WORK ORDER A: Please arrange the records below as a JSON list of strings, one per line with blank lines left out, beginning at the line that has "Describe the element" and stopping after the last line of the records. Leave the pictures out of the answer.

DOCUMENT EXCERPT:

--------------------

In lieu of an abstract, here is a brief excerpt of the content:

Reviewed by:
  • In Search of Our Frontier: Japanese America and Settler Colonialism in the Construction of Japan's Borderless Empire by Eiichiro Azuma
  • David R. Ambaras (bio)
In Search of Our Frontier: Japanese America and Settler Colonialism in the Construction of Japan's Borderless Empire. By Eiichiro Azuma. University of California Press, Oakland, 2019. xii, 353 pages. $75.00, cloth; $75.00, E-book.

Studies of the Japanese empire have experienced an "unbordering" in recent years. Influenced by global history and the "new mobilities paradigm," scholars of Japan and its imperial world have increasingly focused on the movement and connections of people, things, and ideas across established boundaries and the reconfigurations of historical and scholarly spaces that these movements permitted.1 Of particular significance has been the effort to bridge what Martin Dusinberre and Mariko Iijima have called "one of the most problematic epistemological divides in Japanese historiography, namely between scholars who work on Japanese colonialism and those who study Japan's transpacific diaspora."2

Eiichiro Azuma has led this effort. In his 2005 book Between Two Empires: Race, History, and Transnationalism in Japanese America, he argued that "[t]he American West constituted a borderland where America's westward expansion met Japanese imperialism around the question of immigration from the late nineteenth to the early twentieth centuries." In that study, Azuma highlighted the construction of a "collective self as an American minority that was, at the same time, part of the Japanese nation-state" by Issei immigrants "who selectively took in and fused elements of nationalist arguments, modernist assumptions, and racist thinking from both imperial Japan and white America." These historical actors, he argued, endeavored to "transform themselves into quasi whites … [and] present themselves as quintessential Americans."3 [End Page 224]

Now, in In Search of Our Frontier, Azuma looks at those Issei whose realization of the impossibility of inclusion in white America (including Hawai'i) led them to champion the "overseas development" of the "Japanese race" both in the expanding formal empire in Northeast Asia, Taiwan, and Micronesia, and in Latin America. In Azuma's strikingly original argument, the key to understanding Japanese settler colonialism in the late nineteenth and early twentieth centuries lies in the "transnational collaboration between advocates of agricultural colonization who shared life experiences as selfstyled frontiersmen and victims of racial discrimination in the US" (p. 149).

--------------------

WORK ORDER B: In the book review, rewrite the paragraph beginning "Eiichiro Azuma has led this effort" as a short bulleted list that keeps its main facts.

--------------------

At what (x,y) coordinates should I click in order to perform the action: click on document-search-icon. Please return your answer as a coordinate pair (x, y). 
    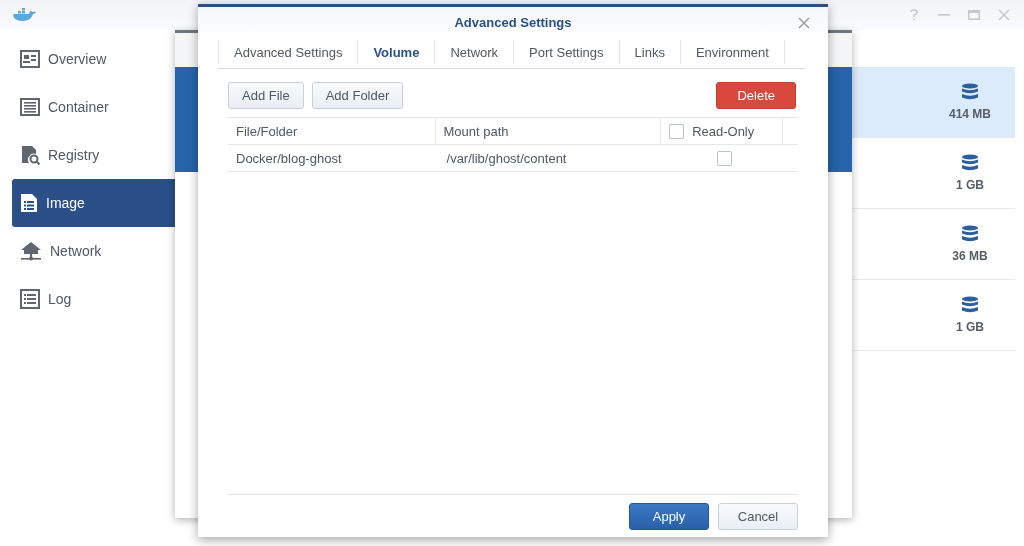
    Looking at the image, I should click on (30, 155).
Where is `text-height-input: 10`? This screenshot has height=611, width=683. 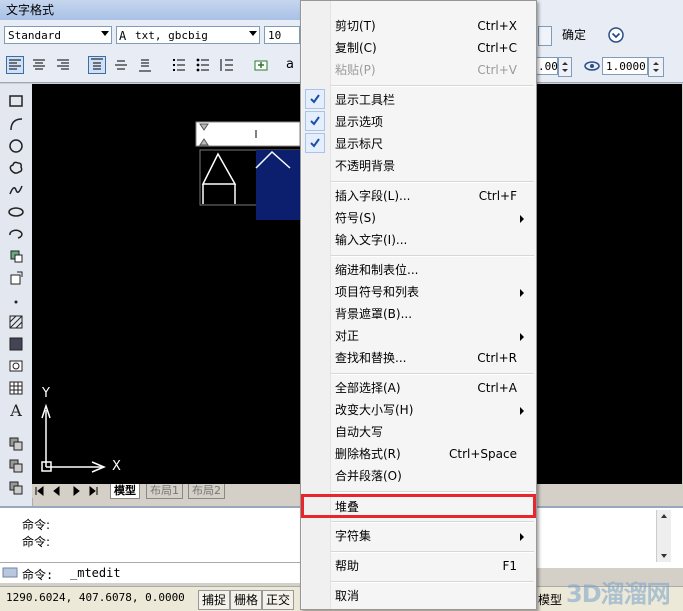 text-height-input: 10 is located at coordinates (282, 35).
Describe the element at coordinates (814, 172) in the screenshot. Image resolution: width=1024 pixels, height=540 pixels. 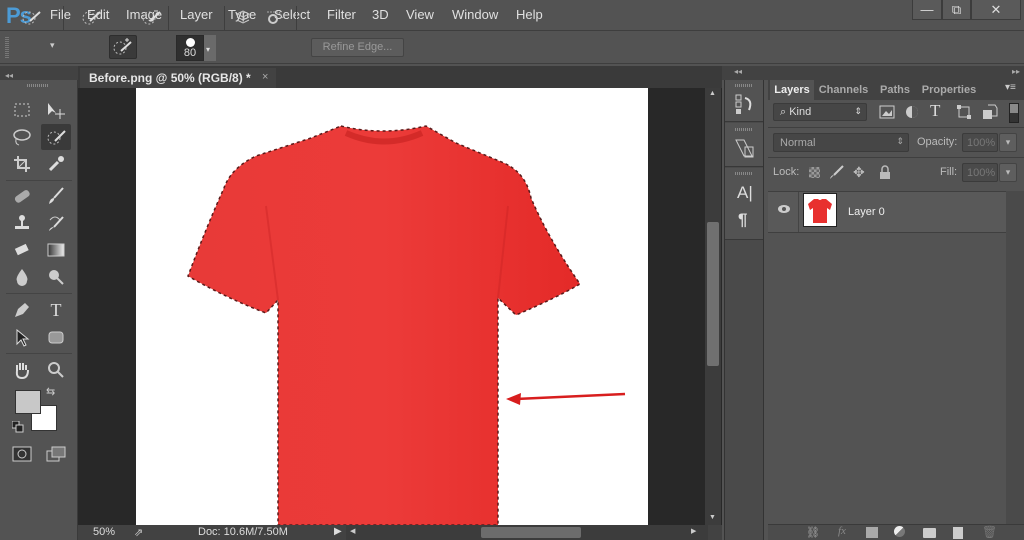
I see `lock-transparent-icon` at that location.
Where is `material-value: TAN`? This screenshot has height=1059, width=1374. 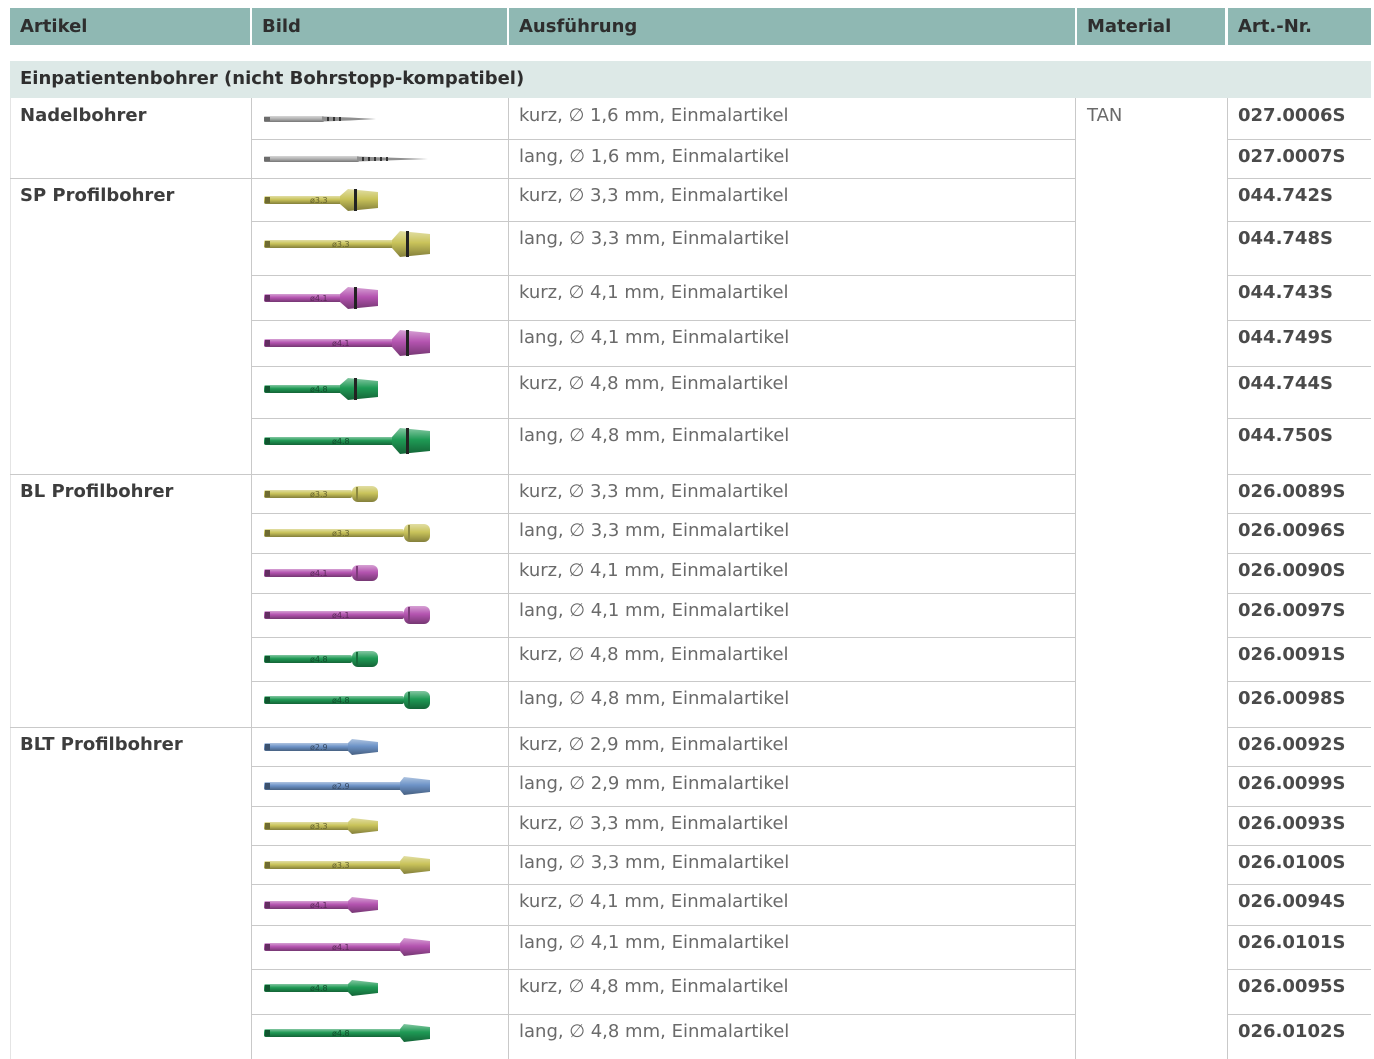
material-value: TAN is located at coordinates (1105, 116).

--------------------

WORKED SOLUTION A:
[
  "Describe the element at coordinates (814, 172) in the screenshot. Image resolution: width=1024 pixels, height=540 pixels. ",
  "I see `lock-transparent-icon` at that location.",
  "Where is `material-value: TAN`? This screenshot has height=1059, width=1374. ",
  "material-value: TAN is located at coordinates (1105, 116)."
]

WORKED SOLUTION B:
- Azuma has led the effort to bridge the divide between scholars of Japanese colonialism and scholars of Japan's transpacific diaspora.
- In his 2005 book *Between Two Empires: Race, History, and Transnationalism in Japanese America*, he argued that the American West was a borderland. There, America's westward expansion met Japanese imperialism over immigration, from the late nineteenth to the early twentieth centuries.
- That study highlighted how Issei immigrants built a collective self as an American minority that was also part of the Japanese nation-state.
- To do so, they selectively fused nationalist, modernist, and racist ideas from both imperial Japan and white America.
- These immigrants sought to become "quasi whites" and to present themselves as quintessential Americans.